Appropriate policy measures may be taken to mitigate the loss of income of the vulnerable population and the inequality caused by the pandemic. Especially for the poor and vulnerable, tilt policy can be used to promote inclusive recovery and their future risk resilience [
60]. For example, first, the government should strengthen targeted assistance policies for low-income and vulnerable families severely affected by the pandemic. Additional income and welfare support can be used to counter the losses of low-income households, to guarantee their essential needs of living, food, housing, employment, health care, and education, so as to prevent further expansion of inequality. Public investment in specific health and education measures for vulnerable groups is necessary. The pandemic has had disproportionate impacts on access to education for poor children [
7,
18]. Before COVID-19, an individual’s family class, wealth, and educational availability, which determine their future career and income, are already dominant factors contributing to inequality of opportunity in developing countries [
44]. This requires the provision of educational opportunities to children from disadvantaged families to reduce inequality of opportunity across income groups in the long term and prevent excessive intergenerational income persistence [
7]. Second, the government and society should improve the unemployment assistance system and improve a fair employment environment. Livelihood assistance and unemployment benefits can be provided to low-income unemployed households. This also requires helping re-employ those who lost their jobs during the pandemic, with special support for vulnerable workers through appropriate active labour market policies. Third, policy preferences should be given to the sector directly affected by the pandemic and micro- and small enterprises (MSEs), reducing their financing costs and stimulating the market demand for labour. MSEs can take on a large amount of labour and absorb more low-income and low-skilled workers than large enterprises and state sectors. However, MSEs are less able to resist risks in crises [
25]. Therefore, additional support can be given to prevent MSEs from unemployment and going bankrupt.

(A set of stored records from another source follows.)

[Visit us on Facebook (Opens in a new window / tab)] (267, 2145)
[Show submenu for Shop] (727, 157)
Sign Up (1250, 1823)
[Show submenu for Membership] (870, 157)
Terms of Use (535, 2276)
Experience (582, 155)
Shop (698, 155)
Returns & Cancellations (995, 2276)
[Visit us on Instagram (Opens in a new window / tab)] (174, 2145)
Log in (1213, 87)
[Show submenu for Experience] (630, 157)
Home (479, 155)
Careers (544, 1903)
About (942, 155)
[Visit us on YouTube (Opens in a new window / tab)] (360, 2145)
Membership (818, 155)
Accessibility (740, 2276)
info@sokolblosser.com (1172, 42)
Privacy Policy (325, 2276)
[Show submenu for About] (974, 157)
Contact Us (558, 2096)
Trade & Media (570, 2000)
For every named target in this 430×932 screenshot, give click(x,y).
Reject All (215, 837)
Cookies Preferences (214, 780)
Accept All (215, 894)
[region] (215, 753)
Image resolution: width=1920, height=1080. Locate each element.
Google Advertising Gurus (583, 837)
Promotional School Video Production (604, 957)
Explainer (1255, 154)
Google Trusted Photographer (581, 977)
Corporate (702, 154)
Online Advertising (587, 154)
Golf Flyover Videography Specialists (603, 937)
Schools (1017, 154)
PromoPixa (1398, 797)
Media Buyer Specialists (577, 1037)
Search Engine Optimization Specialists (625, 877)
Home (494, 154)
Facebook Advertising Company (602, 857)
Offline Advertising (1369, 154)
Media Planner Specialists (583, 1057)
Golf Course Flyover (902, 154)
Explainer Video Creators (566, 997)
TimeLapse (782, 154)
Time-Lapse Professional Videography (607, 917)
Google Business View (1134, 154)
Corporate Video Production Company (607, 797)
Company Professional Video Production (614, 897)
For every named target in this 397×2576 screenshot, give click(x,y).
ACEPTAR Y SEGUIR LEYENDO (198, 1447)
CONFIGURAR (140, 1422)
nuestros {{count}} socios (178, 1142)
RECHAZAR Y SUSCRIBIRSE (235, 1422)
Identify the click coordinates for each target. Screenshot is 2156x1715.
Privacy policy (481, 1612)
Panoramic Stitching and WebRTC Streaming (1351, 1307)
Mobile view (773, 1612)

In conclusion, the evidence presented in this paper for China is also worthy of consideration by other countries. The increased social inequity caused by the pandemic shock, the consequent impact on sustainable economic and social development, and the long-term welfare of individuals are matters that require further attention from researchers and policymakers. There is room for further expansion under the research theme of this paper. One is that the long-term effects of the pandemic shock on education, employment, income inequality, and individual welfare can be examined after a long period of observation. Furthermore, the impact of China’s economic recovery policies and countermeasures on inequality could be further explored. These issues are important as China strives to achieve its goals of common prosperity.